> What is required
A faithful transcript of all the lines below, with no pictures, is the goal here.

(Collected data entries)
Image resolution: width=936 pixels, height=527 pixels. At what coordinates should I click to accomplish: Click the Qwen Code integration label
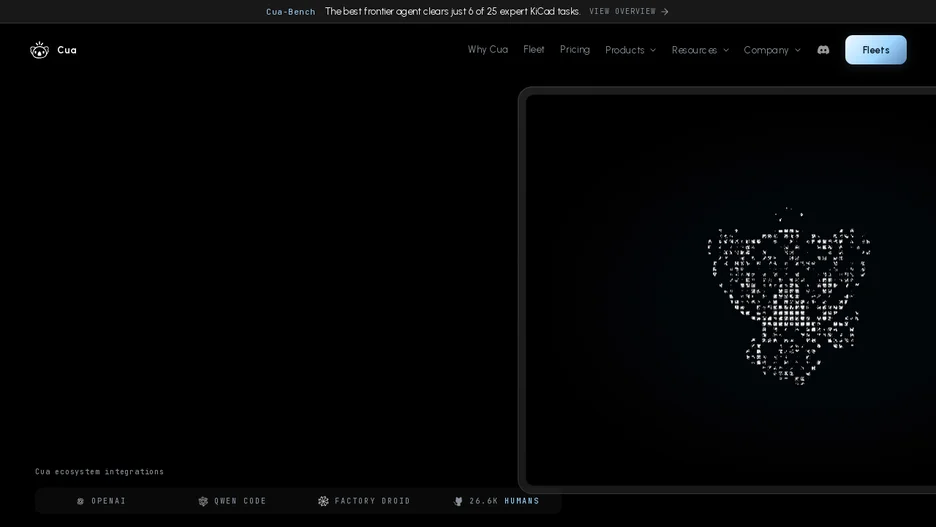[x=241, y=501]
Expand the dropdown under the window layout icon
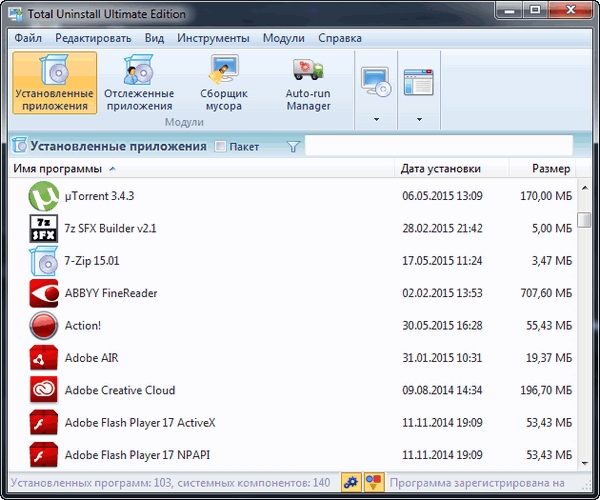 [418, 120]
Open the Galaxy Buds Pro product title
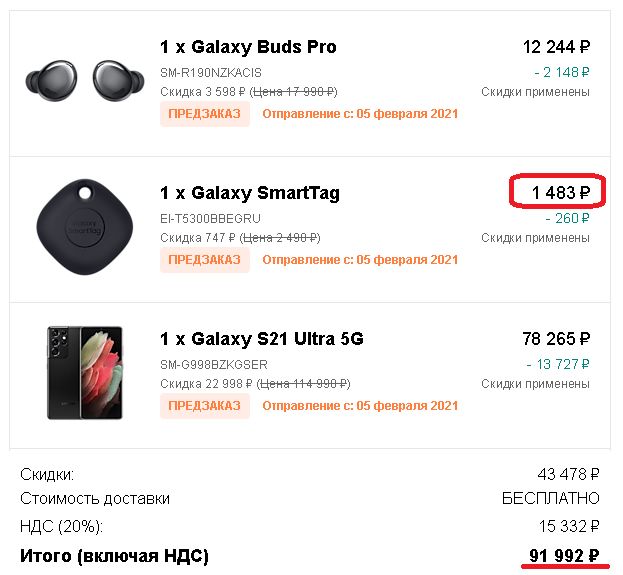Screen dimensions: 623x575 (248, 47)
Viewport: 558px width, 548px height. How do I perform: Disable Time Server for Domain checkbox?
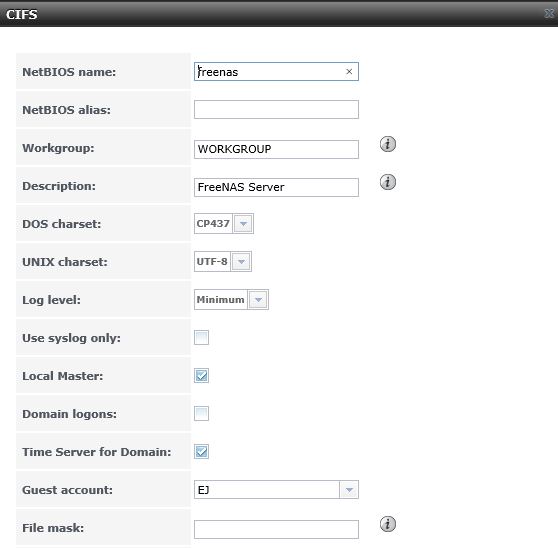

> The completed task
Image resolution: width=936 pixels, height=527 pixels. At what coordinates should I click to accomplish: Click the Qwen Code integration label
[x=241, y=501]
Expand the dropdown under the window layout icon
 [418, 120]
Open the Galaxy Buds Pro product title
Screen dimensions: 623x575 (248, 47)
Viewport: 558px width, 548px height. How do I perform: Disable Time Server for Domain checkbox?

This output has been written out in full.